APOTHEKEN

Ausgeliefert

Stadtleben | aus FALTER 05/04 vom 28.01.2004

Die so genannte Grippewelle hat jetzt auch Wien erfasst, Wellness bringt da nicht mehr viel, in vielen Fällen müssen Kranke zu härteren Mitteln greifen. Wer zu schwach ist für den Weg in die Apotheke, seine Grippebazillen und Schnupfenviren freundlicherweise lieber bei sich im Bett behält und niemanden hat, der für ihn Medikamente besorgen kann, bekommt jetzt trotzdem Hilfe: Die Wiener Apotheken bieten gemeinsam mit dem Botendienst Veloce ein Zustellservice nach Hause an. Nachts oder am Wochenende ruft man bei der nächsten diensthabenden Apotheke an (Infos: Tel. 1550), dort gibt's Telefonberatung und Medizin, die dann per Veloce-Bote gebracht wird.
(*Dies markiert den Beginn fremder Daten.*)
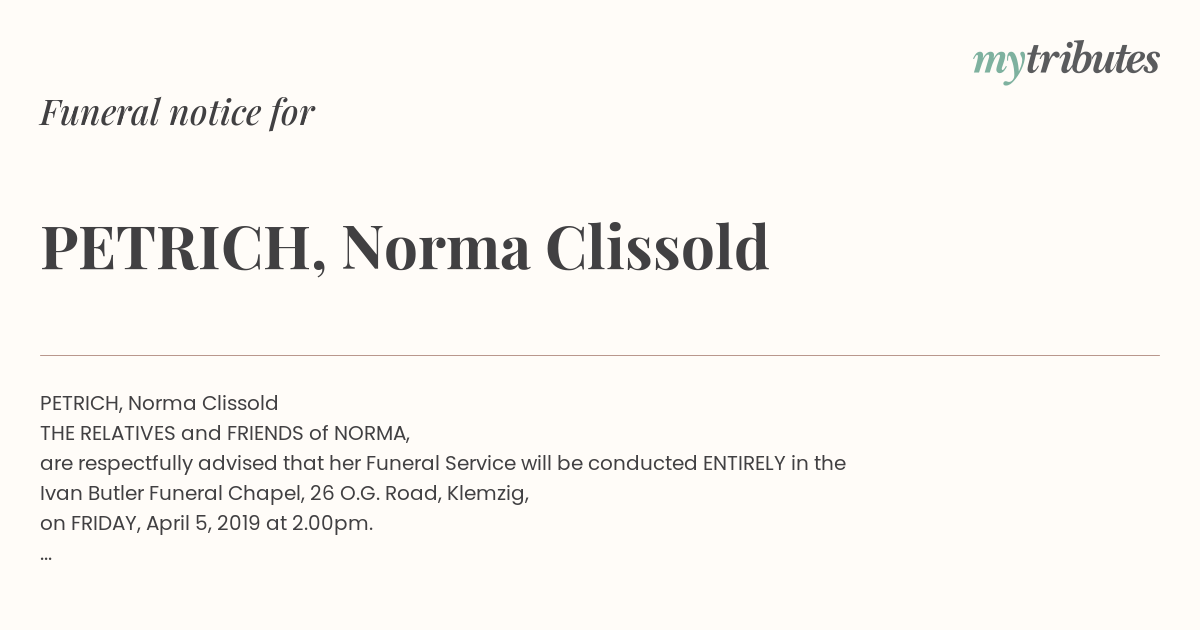Click the mytributes logo
The image size is (1200, 630).
[x=1066, y=61]
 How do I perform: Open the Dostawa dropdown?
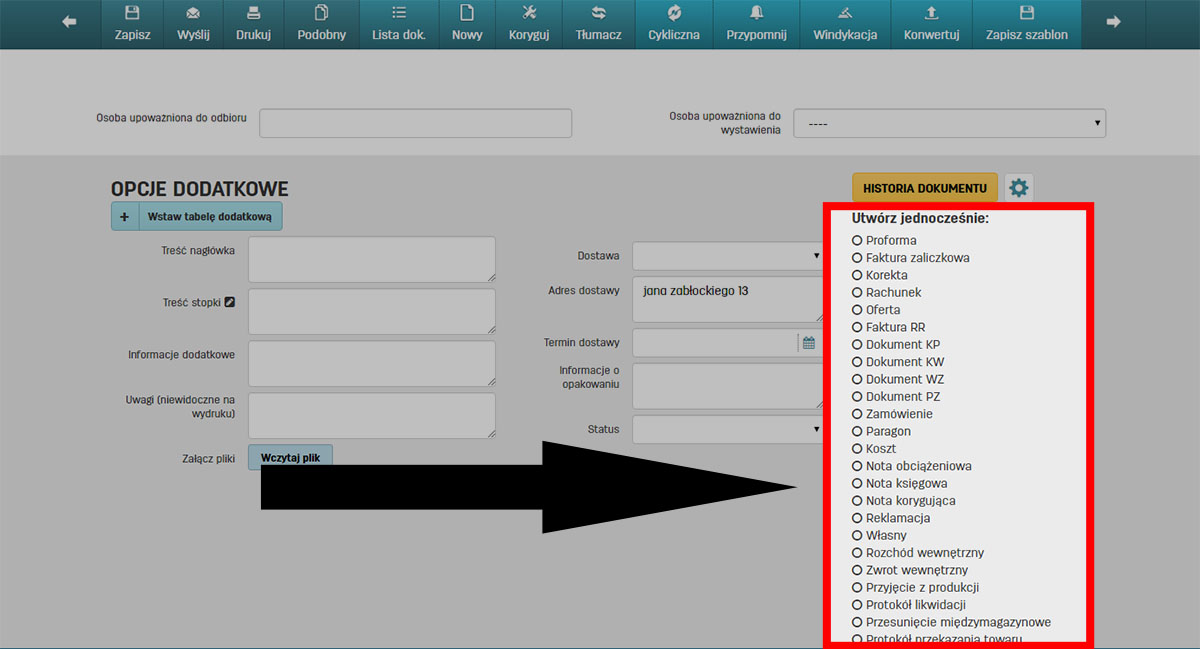click(727, 256)
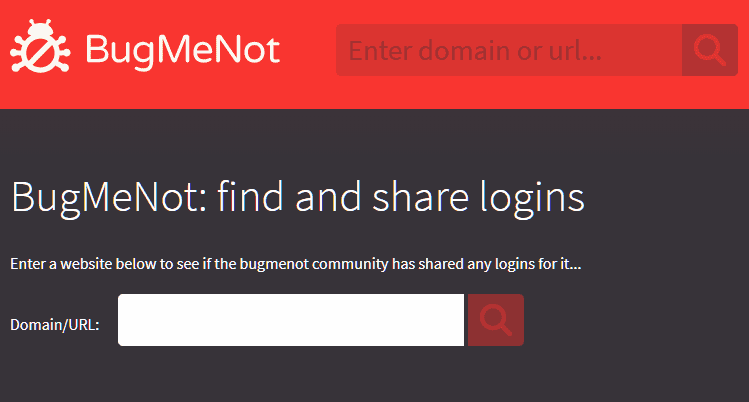749x402 pixels.
Task: Select the word 'logins' in the main heading
Action: 532,198
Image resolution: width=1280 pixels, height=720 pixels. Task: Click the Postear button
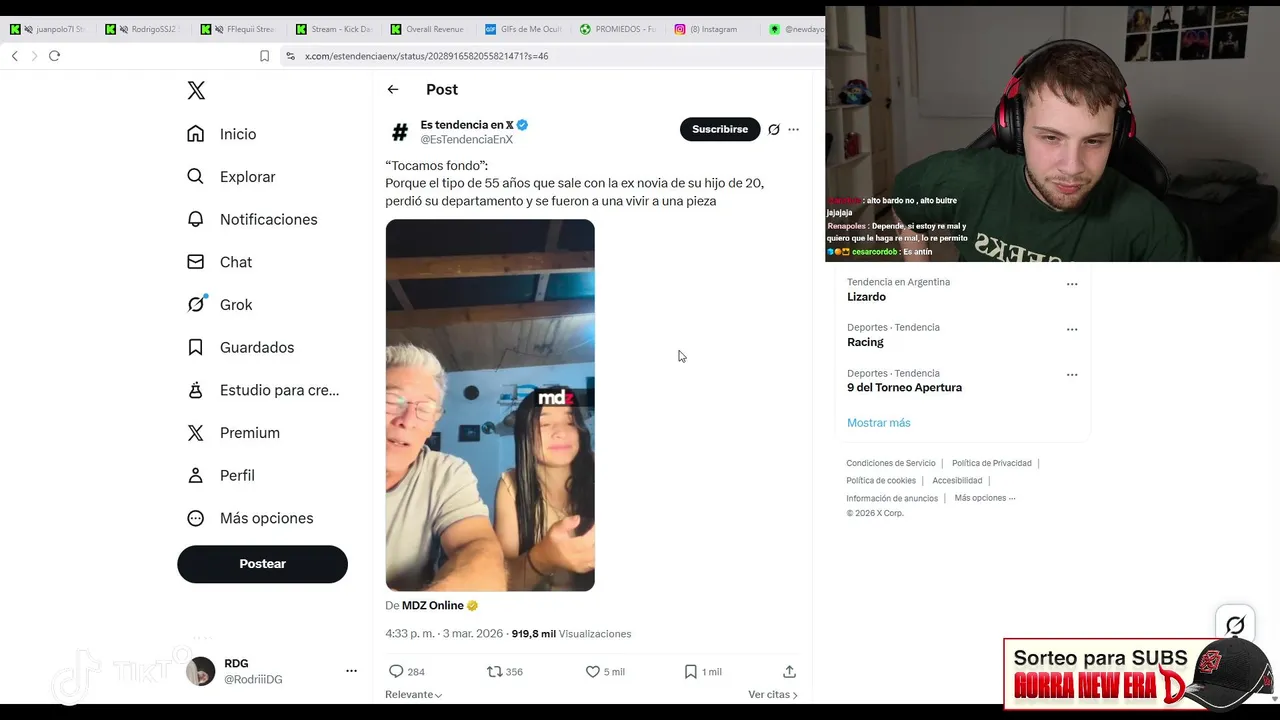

Der Bote legt das Geld für die Medikamente aus und kassiert die Zustellgebühr. Hoffentlich haben die Fahrradboten gute Abwehrkräfte, bei den vielen potenziellen Bakterienschleudern, die sie derzeit beliefern müssen.

  Das Lieferservice gilt aber auch in allen anderen Notsituationen wie Schädelweh, Husten oder Pillenachschub vergessen.